= Gateway Regional School District (Massachusetts) =

School district in Massachusetts, United States

Gateway Regional School District is a school district serving students from six Western Massachusetts towns: Huntington, Russell, Blandford, Chester, Montgomery, and Middlefield

The district consists of two elementary schools, a middle school, and a high school providing educational services to approximately 1,000 students in grades PreK–12.

== Schools ==
Gateway Regional's system includes:
- Gateway Regional High School
- Gateway Regional Middle School
- Littleville Elementary
- Chester Elementary

At one time, the Gateway district operated five elementary schools. Due to declining student numbers and reduced state revenue, the school committee voted to consolidate elementary schools (thereby closing Blandford Elementary School, R. H. Conwell Elementary School, and Russell Elementary School).

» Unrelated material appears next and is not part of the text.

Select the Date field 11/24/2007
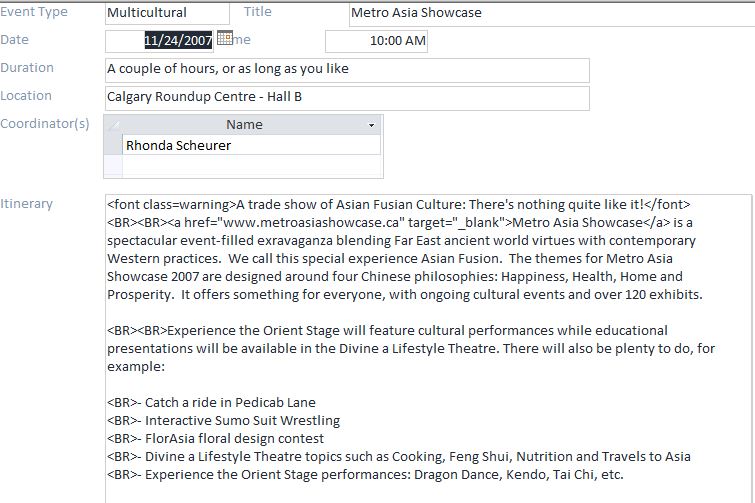Image resolution: width=755 pixels, height=503 pixels. click(x=159, y=41)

Students that would have attended those schools now go to Littleville Elementary School in Huntington, or Chester Elementary School in Chester. R. H. Conwell re-opened under the name of R. H. Conwell Community Education Center for the 2010–2011 school year and ran as a private school by residents of the town of Worthington. The privately operated school operated until the 2014 - 2015 school year when in July of 2015 Worthington officially withdraw from the Gateway regional district and reopened R. H. Conwell as a public school within its own district for the 2015-2016 academic year.

== History ==

In 1949, the concept of a regional high school was presented to the townspeople by Superintendent, Dana O. Webber as a solution to the educational facilities problem in this valley. The idea was voted down at that time but was presented again in 1950-1951. Many meetings were held in the towns involved, and a brochure suggesting curriculum and cost was presented to the townspeople. But in 1952 the issue was once more turned down by the voters. It was not until 1955 that the matter was reconsidered. The committee spent more than a year trying to arrive at a solution best suited to the four towns, and in May 1957, Huntington and Montgomery voted in favor of accepting; Blandford had a tie vote; and Chester defeated the issue. In July of the same year, the towns of Huntington and Montgomery voted to form a two-town district, the nucleus of the eventual Gateway Regional School District. Worthington and Chester were admitted by amendment in 1959, but Chester withdrew in 1960.

At town meetings in 1961, initial funds were appropriated for capital outlay, and an option to purchase the present school site was taken. The architects and contractors were chosen, and ground-breaking ceremonies were held on June 28, 1962. Superintendent Dana O. Webber was elected Superintendent by the committee at its inception.. Mrs. Stella Belisle was elected clerk of the committee in 1961.

In the fall of 1962, the town of Middlefield requested an amendment for its admittance to the district, and in November that town was admitted. The new school began its official school year on Wednesday, September 4, 1963, with an enrollment of 240 Students.

In July of 2015 Worthington withdrew from the district, establishing its own primary school district and establishing an agreement with the Hampshire Regional School District for Junior and High School students from Worthington to attend that district’s secondary schools.